Tuesday, October 13, 2015

Kona power meter usage trends: 2009 to 2015

Update for 2015 based on the Lava Magazine bike count data. Previous posts links showing trend data up to 2013 and 2014 are here:


Without further ado, here are the numbers for 2009 through to to 2015 are (click on images to see larger versions):

In brief, 2015 continued the long term trend of an increase in use of power meters by Kona IM athletes, with a tick under half of all bikes now fitted with a power meter.

The two longest established brands, SRM and Powertap, have further fallen away in absolute numbers as well as total share dropping with Powertap suffering the biggest drop in usage, and while Quarq is still the most used meter, its absolute usage has reached a plateau and it is no longer as dominant a power meter brand for Kona IM athletes as it has been in the past few years.
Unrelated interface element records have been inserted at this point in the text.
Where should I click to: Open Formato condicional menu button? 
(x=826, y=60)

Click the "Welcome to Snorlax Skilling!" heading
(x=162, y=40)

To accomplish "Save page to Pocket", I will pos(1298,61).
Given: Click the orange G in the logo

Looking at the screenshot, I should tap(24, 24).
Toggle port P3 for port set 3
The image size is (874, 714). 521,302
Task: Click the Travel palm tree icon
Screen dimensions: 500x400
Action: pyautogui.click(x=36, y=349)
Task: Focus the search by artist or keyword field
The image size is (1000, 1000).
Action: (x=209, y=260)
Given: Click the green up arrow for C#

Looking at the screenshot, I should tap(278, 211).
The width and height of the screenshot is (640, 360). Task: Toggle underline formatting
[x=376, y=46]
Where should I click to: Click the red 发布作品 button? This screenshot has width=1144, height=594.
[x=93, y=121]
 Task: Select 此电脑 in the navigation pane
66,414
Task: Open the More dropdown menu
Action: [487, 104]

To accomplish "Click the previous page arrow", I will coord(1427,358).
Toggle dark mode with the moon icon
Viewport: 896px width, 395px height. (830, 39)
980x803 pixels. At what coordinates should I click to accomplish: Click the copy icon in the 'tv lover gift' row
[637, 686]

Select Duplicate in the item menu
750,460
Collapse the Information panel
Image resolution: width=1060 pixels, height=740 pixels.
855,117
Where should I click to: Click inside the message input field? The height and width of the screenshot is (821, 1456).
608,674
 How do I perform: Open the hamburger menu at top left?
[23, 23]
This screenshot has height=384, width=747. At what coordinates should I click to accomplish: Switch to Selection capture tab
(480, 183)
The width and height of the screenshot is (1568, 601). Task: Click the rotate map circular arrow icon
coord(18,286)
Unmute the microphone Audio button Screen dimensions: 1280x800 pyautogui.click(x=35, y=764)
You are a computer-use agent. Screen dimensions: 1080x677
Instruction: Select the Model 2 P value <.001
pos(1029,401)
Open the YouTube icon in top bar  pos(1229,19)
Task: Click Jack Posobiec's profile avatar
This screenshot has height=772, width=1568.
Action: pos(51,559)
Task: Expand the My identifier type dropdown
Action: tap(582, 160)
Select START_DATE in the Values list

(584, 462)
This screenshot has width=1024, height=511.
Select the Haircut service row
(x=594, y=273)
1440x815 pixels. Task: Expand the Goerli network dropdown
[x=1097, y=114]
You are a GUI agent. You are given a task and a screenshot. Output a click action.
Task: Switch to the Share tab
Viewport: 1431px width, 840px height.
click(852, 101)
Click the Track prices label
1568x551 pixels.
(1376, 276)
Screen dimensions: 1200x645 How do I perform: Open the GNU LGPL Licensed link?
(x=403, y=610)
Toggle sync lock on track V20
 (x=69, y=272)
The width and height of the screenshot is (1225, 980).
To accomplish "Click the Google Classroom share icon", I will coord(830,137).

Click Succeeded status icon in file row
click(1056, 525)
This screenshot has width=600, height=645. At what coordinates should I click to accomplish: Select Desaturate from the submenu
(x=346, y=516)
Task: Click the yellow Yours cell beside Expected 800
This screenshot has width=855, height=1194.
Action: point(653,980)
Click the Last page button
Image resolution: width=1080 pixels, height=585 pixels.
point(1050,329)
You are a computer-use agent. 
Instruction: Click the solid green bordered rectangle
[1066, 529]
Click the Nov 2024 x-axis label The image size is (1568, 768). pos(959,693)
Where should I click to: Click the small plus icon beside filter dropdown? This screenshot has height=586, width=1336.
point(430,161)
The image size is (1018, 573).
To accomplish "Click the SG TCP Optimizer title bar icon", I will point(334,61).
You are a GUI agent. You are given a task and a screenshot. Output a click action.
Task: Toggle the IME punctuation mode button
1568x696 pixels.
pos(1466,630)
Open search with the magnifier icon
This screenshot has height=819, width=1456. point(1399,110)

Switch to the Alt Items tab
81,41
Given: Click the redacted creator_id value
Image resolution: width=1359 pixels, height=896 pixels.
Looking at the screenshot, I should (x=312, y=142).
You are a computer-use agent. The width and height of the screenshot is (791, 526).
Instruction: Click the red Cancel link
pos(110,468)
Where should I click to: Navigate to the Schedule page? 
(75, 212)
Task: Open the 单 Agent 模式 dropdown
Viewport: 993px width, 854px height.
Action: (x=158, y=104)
It will be interesting to see how Powertap fares in the years ahead with the introduction of their new pedal and chainring based meters.

The use of power meters is more evenly distributed across the various brands than in previous years, with no brand dominating share of usage on Kona IM athlete's bikes.

Newer power meter brands have increased their presence significantly, in particular Garmin Vector and especially Stages being the big movers.

Power2Max maintained their 2014 share of the power meter pie, while newer offerings from Rotor and Pioneer make up the smaller slices.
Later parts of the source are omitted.